Task statement:
Reproduce word for word the lines of the listing below, starting at the line that contains "The height and width of the screenshot is (1280, 686)." and ending at the line that contains "click(x=418, y=203)", with both of those lines included.

Data records:
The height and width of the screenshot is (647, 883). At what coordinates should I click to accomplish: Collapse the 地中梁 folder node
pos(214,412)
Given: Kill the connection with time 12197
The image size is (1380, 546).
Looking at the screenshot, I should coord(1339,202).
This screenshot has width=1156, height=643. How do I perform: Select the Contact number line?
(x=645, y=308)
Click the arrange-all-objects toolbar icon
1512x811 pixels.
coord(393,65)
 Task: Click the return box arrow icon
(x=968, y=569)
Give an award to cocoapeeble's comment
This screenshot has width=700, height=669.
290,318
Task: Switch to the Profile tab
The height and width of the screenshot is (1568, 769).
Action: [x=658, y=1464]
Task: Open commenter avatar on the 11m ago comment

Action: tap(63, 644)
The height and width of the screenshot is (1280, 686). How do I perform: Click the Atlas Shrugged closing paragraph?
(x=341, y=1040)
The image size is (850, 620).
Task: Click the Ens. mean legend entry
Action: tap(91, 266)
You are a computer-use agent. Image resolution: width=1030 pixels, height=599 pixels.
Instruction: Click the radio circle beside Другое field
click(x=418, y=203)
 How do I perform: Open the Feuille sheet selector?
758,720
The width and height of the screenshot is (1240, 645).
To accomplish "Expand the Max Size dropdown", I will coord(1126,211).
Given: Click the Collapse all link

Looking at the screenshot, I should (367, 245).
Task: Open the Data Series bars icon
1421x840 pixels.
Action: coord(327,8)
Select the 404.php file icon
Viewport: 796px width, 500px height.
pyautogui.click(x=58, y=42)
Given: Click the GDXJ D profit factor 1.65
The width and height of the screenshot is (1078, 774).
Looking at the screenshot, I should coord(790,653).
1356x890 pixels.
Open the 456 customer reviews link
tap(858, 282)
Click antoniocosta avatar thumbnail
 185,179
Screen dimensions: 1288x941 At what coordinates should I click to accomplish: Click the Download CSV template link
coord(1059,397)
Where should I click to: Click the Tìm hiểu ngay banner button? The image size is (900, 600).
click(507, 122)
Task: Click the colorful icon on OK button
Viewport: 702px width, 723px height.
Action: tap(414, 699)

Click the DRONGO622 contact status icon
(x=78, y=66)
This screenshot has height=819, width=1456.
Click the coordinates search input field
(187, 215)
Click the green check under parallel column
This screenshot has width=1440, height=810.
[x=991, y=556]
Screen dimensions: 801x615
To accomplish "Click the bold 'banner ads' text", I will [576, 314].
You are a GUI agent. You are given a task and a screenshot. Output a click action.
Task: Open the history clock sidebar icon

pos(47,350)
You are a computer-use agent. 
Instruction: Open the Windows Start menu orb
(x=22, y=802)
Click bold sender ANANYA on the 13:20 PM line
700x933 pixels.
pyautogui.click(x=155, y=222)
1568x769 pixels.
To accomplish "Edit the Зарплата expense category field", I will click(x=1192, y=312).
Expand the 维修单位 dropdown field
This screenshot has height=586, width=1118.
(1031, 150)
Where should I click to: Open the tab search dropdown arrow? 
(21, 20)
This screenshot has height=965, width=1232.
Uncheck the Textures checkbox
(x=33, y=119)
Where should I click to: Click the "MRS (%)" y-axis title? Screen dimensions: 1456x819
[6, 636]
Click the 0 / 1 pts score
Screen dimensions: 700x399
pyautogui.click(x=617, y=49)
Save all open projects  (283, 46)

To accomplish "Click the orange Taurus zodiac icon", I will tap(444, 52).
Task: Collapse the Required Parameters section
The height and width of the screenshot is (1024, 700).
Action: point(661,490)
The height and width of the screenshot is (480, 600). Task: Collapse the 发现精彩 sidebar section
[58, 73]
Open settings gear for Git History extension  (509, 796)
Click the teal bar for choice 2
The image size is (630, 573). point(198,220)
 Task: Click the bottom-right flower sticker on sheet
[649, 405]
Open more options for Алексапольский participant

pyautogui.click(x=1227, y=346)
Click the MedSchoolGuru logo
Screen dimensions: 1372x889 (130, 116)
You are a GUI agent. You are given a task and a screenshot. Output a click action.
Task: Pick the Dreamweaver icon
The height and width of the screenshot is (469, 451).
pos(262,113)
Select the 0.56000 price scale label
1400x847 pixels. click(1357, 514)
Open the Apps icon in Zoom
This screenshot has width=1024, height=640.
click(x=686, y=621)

Completed exercise:
The height and width of the screenshot is (1280, 686). How do I perform: Click the Atlas Shrugged closing paragraph?
(x=341, y=1040)
The image size is (850, 620).
Task: Click the Ens. mean legend entry
Action: tap(91, 266)
You are a computer-use agent. Image resolution: width=1030 pixels, height=599 pixels.
Instruction: Click the radio circle beside Другое field
click(x=418, y=203)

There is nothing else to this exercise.